* Brief
Present as a numbered list, skipping blank lines, the stretch of the data below from the line containing "Locate an element on the screen." through the line containing "center [194, 1075].".

Data on locating words and elements:

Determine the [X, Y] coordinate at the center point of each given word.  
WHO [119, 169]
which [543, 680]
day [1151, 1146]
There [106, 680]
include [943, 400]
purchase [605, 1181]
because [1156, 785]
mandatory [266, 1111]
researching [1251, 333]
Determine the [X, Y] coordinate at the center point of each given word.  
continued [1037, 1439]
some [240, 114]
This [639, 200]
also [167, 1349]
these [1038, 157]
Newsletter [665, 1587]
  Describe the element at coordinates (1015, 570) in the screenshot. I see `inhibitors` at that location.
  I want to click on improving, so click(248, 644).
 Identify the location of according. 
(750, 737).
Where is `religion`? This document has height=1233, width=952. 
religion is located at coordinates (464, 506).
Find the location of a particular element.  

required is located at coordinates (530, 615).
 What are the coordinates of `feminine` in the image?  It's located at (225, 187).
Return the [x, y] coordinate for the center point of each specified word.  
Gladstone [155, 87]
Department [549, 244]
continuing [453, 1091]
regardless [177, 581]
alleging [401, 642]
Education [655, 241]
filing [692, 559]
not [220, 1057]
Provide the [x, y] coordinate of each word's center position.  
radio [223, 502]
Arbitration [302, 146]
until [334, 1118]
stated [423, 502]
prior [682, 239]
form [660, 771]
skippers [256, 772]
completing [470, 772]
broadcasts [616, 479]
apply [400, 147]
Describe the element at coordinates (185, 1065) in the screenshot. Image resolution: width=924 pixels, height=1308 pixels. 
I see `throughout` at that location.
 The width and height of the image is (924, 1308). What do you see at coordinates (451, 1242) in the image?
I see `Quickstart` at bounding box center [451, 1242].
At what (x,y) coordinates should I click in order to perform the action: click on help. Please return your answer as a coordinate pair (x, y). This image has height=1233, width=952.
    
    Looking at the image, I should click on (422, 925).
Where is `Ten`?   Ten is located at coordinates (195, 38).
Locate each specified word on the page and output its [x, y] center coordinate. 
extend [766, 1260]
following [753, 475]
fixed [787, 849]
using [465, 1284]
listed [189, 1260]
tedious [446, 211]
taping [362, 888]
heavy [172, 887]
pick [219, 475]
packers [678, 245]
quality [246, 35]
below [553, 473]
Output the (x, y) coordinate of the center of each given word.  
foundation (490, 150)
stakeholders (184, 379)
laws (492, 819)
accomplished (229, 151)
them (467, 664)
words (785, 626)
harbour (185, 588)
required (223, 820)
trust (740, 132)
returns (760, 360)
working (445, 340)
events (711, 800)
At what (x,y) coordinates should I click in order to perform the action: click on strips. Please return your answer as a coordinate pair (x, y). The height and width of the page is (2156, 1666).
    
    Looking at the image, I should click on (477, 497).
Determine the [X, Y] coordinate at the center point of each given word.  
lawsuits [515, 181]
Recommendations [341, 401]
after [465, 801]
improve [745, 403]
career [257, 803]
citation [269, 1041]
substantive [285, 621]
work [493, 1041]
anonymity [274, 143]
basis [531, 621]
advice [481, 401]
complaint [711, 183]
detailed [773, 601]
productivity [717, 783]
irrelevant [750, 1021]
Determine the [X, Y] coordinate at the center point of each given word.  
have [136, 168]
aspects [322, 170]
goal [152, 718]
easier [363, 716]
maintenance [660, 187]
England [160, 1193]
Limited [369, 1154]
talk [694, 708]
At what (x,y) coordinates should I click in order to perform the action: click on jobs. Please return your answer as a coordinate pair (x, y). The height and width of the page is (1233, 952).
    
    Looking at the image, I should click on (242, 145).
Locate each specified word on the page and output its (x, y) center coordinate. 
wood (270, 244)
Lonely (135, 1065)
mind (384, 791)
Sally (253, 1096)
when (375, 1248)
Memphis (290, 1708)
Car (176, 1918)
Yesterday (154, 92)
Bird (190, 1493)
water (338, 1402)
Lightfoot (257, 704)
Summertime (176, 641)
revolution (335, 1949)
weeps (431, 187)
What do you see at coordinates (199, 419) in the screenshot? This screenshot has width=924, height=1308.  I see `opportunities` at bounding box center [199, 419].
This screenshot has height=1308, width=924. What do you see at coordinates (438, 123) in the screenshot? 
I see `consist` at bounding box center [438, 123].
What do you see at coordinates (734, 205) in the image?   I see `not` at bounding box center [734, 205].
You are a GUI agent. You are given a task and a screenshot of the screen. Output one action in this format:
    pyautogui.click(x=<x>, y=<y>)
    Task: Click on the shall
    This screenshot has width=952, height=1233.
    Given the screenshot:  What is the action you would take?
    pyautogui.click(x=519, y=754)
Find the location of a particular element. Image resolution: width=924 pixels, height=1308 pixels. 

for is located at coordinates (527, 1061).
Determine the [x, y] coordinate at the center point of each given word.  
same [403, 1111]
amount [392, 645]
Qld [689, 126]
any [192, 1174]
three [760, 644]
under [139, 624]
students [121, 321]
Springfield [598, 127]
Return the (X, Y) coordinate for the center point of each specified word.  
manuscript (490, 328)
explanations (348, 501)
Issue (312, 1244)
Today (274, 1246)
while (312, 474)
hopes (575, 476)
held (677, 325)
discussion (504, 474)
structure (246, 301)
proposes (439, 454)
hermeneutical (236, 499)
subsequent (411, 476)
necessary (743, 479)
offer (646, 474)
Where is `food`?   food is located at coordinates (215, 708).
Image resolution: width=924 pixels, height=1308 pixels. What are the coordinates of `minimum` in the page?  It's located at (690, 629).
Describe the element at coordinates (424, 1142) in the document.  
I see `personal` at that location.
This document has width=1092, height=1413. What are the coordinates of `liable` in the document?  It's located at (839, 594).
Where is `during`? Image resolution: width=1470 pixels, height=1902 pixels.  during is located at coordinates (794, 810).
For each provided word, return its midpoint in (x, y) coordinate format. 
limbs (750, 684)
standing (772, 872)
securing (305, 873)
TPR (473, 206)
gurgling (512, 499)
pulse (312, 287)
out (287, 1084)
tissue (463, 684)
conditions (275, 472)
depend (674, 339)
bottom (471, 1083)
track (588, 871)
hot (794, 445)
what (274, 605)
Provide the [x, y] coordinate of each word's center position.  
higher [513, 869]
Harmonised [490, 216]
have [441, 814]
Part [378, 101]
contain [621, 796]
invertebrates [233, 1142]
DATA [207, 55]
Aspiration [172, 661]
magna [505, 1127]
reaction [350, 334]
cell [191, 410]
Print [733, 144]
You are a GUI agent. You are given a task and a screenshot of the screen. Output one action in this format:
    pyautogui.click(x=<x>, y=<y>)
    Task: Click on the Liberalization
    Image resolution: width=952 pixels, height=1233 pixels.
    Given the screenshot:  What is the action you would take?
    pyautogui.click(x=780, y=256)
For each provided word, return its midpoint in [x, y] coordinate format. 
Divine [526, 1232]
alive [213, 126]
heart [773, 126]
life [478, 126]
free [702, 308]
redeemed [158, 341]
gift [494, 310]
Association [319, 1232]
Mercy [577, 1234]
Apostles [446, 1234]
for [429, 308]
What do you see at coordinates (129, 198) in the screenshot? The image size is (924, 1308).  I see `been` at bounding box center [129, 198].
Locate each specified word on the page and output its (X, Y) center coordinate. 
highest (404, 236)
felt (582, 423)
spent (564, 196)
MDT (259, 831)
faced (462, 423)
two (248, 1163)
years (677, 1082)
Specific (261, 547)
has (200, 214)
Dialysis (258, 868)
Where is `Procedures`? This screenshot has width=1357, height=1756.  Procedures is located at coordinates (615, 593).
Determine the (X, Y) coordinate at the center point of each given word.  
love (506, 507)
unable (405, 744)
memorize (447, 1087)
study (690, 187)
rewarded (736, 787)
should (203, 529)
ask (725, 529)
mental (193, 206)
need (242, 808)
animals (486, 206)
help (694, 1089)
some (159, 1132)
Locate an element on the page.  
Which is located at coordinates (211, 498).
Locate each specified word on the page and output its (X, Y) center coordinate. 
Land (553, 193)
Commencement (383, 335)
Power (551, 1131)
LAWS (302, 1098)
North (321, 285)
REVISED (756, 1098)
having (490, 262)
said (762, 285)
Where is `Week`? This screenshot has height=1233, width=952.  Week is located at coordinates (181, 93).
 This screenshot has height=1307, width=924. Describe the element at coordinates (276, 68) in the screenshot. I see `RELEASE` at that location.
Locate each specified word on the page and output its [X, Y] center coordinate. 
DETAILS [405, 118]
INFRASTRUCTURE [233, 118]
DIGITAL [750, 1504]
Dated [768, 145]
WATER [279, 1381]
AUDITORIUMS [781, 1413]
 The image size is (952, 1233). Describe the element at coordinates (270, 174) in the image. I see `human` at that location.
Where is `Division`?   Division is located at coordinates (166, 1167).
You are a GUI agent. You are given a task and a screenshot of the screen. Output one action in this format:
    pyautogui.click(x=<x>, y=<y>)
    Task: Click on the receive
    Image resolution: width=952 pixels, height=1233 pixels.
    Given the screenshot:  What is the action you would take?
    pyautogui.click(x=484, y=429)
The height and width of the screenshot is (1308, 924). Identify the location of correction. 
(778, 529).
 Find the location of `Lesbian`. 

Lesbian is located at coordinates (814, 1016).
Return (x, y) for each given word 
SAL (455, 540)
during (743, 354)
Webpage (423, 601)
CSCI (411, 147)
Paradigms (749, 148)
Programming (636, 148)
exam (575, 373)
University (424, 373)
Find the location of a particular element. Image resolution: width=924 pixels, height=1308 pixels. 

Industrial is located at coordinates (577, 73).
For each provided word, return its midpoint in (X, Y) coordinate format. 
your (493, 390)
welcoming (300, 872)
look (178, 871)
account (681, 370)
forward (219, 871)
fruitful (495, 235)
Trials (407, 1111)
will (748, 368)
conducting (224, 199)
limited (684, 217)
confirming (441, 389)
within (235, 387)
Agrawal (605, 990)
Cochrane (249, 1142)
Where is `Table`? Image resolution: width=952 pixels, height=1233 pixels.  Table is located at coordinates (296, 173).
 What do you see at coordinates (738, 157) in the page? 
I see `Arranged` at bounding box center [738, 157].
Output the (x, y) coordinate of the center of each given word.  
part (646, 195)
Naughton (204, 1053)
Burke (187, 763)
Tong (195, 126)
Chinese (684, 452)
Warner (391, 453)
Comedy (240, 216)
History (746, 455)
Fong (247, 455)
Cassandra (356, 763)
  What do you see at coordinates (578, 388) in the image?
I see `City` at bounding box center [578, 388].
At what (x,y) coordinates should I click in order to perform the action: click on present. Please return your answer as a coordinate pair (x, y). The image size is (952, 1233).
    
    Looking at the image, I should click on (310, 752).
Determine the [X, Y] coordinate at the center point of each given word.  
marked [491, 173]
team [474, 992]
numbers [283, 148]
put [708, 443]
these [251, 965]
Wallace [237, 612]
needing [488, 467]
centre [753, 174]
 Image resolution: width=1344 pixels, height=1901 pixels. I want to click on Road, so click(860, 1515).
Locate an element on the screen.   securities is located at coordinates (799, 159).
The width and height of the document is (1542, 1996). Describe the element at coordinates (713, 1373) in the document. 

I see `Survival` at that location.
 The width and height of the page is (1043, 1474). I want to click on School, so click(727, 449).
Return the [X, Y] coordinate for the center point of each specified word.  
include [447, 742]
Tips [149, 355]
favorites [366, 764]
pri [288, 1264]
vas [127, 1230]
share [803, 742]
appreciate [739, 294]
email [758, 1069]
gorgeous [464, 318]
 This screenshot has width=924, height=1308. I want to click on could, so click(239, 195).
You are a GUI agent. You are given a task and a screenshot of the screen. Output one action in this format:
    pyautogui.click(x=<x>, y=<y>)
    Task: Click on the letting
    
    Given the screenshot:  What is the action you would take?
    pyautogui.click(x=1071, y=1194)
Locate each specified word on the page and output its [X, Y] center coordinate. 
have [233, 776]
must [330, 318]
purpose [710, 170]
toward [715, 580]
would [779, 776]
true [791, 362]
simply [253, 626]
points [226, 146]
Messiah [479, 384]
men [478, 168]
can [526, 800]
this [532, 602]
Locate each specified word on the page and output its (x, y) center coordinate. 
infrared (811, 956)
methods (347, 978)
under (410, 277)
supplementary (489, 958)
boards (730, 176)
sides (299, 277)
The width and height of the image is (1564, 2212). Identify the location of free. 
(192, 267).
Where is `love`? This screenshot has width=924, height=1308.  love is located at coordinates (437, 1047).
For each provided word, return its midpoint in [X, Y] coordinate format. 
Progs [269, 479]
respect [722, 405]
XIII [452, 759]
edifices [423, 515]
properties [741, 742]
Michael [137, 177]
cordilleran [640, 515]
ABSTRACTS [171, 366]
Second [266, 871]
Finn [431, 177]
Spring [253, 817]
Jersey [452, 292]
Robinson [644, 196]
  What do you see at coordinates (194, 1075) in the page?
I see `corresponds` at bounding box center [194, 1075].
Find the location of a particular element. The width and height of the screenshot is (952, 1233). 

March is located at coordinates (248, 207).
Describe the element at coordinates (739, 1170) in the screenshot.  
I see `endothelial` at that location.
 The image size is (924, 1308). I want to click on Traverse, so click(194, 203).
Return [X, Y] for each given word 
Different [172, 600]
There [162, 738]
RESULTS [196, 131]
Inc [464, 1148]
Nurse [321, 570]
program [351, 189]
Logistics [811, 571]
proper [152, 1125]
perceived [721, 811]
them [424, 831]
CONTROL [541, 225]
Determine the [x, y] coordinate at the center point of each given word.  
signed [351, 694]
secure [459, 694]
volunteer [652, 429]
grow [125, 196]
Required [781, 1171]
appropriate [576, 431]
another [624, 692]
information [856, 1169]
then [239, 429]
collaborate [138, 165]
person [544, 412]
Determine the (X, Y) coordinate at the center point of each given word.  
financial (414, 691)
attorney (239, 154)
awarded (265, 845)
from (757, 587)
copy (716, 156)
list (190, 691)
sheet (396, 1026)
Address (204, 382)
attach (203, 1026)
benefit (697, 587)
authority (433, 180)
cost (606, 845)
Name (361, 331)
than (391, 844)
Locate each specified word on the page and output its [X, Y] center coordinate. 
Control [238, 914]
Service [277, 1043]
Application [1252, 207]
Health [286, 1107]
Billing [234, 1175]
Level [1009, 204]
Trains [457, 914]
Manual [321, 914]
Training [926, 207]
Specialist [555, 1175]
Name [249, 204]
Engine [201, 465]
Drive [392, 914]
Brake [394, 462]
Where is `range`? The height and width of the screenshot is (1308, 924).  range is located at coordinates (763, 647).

* Full answer
1. Locate an element on the screen.   securities is located at coordinates (799, 159).
2. The width and height of the document is (1542, 1996). Describe the element at coordinates (713, 1373) in the document. 
3. I see `Survival` at that location.
4.  The width and height of the page is (1043, 1474). I want to click on School, so click(727, 449).
5. Return the [X, Y] coordinate for the center point of each specified word.  
6. include [447, 742]
7. Tips [149, 355]
8. favorites [366, 764]
9. pri [288, 1264]
10. vas [127, 1230]
11. share [803, 742]
12. appreciate [739, 294]
13. email [758, 1069]
14. gorgeous [464, 318]
15.  This screenshot has width=924, height=1308. I want to click on could, so click(239, 195).
16. You are a GUI agent. You are given a task and a screenshot of the screen. Output one action in this format:
17.     pyautogui.click(x=<x>, y=<y>)
18.     Task: Click on the letting
19.     Given the screenshot:  What is the action you would take?
20.     pyautogui.click(x=1071, y=1194)
21. Locate each specified word on the page and output its [X, Y] center coordinate. 
22. have [233, 776]
23. must [330, 318]
24. purpose [710, 170]
25. toward [715, 580]
26. would [779, 776]
27. true [791, 362]
28. simply [253, 626]
29. points [226, 146]
30. Messiah [479, 384]
31. men [478, 168]
32. can [526, 800]
33. this [532, 602]
34. Locate each specified word on the page and output its (x, y) center coordinate. 
35. infrared (811, 956)
36. methods (347, 978)
37. under (410, 277)
38. supplementary (489, 958)
39. boards (730, 176)
40. sides (299, 277)
41. The width and height of the image is (1564, 2212). Identify the location of free. 
42. (192, 267).
43. Where is `love`? This screenshot has width=924, height=1308.  love is located at coordinates (437, 1047).
44. For each provided word, return its midpoint in [X, Y] coordinate format. 
45. Progs [269, 479]
46. respect [722, 405]
47. XIII [452, 759]
48. edifices [423, 515]
49. properties [741, 742]
50. Michael [137, 177]
51. cordilleran [640, 515]
52. ABSTRACTS [171, 366]
53. Second [266, 871]
54. Finn [431, 177]
55. Spring [253, 817]
56. Jersey [452, 292]
57. Robinson [644, 196]
58.   What do you see at coordinates (194, 1075) in the page?
59. I see `corresponds` at bounding box center [194, 1075].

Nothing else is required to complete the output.